## Begin EXCERPTED PASSAGE

Does Kim Jong Il Know the Brouwer Fixed Point Theorem?

Great column by David Brooks in the NYTimes:

When it comes to understanding the world's thugs and menaces, I'd trust the first 40 names in James Carville's P.D.A. faster than I'd trust a conference-load of game theorists or risk-assessment officers. I'd trust politicians, who, whatever their faults, have finely tuned antennae for the flow of events. I'd trust Mafia bosses, studio heads and anybody who has read a Dostoyevsky novel during the past five years.

David Brooks realizes that intuition matters. Knowing what motivates other people--knowing how they think, how real, flesh and blood people go about the business of chosing actions, knowing what they value and why--matters. And never more than when violence is involved. Theorists distance themselves from intuition, almost perversely. I would not want a theorist to command my army. It is good to remember this when listening to Krugman lecture us on Iraq and North Korea. (He has a lovely little model to back up everything he says, I have no doubt).

## End EXCERPTED PASSAGE
## Begin DATA EXCERPT

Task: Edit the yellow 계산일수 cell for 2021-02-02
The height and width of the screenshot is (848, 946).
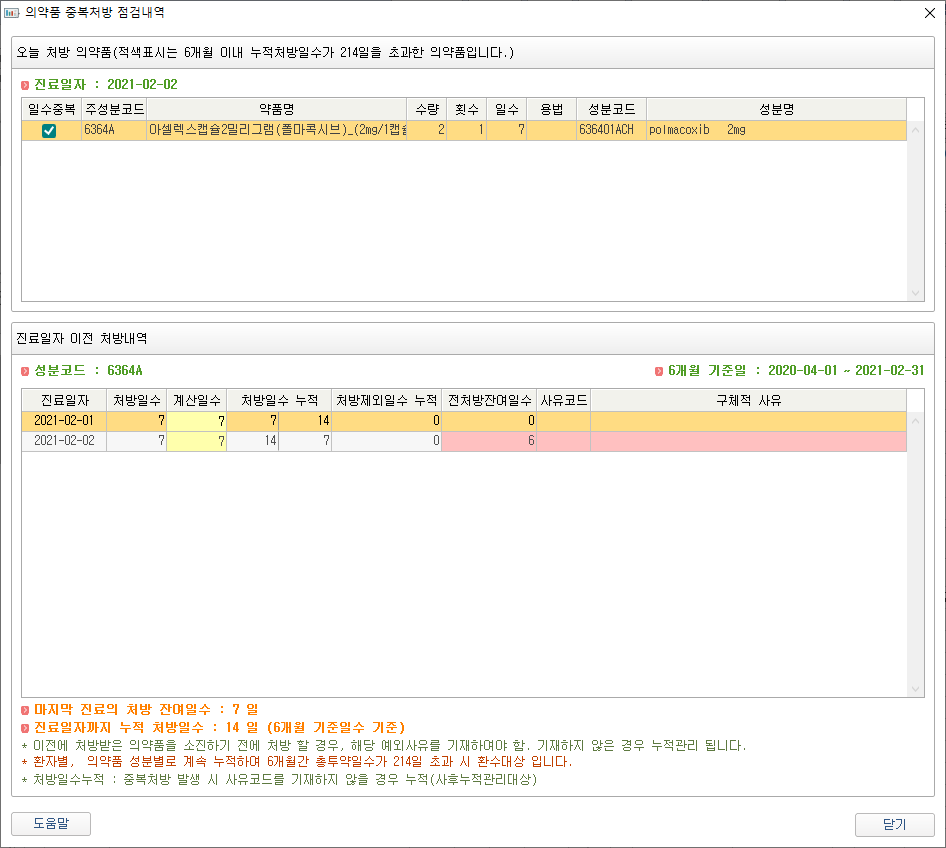Action: point(196,441)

## End DATA EXCERPT

- [EXERCISE]: Continue the post on intuition versus theory from its final sentence, keeping its voice and argument. The lines above come from a separate source and are not part of the post on intuition versus theory.

- [ANSWER BELOW]:
Dr. Edgeworth Boks, who is an economist specializing in game theory (for those new to this blog), would engage in armed conflict by choosing a best response to what he perceived would be his opponents strategy. The good doctor thnks all others would do likewise. I asked him for a direct quote on the subject. "I will choose an optimal stratgey," he said, "and my opponent, realizing that I will do so, will choose a best response to my best response, and I, having anticipated that he will have anticipated that I will do so, will have limited my choice to best reponses to his best response to my best response, and so on, so that eventually, in a way that is hard to make explicit, my opponent and I will find ourselves on the blessed equilibrium path, with each of us best-responding to the other, and from which there us no deviation by either of us that will yield a preferred outcome." So says Boks.

Picture now, if you will, Dr. Boks' opponent in this conflict. The enemy is a person ufamiliar with game theory. He is a person who believes passionately that his cause is just. He does not speak of equilibrium paths or best responses, but says : "I would die to protect my homeland."

Who would you rather have on your side?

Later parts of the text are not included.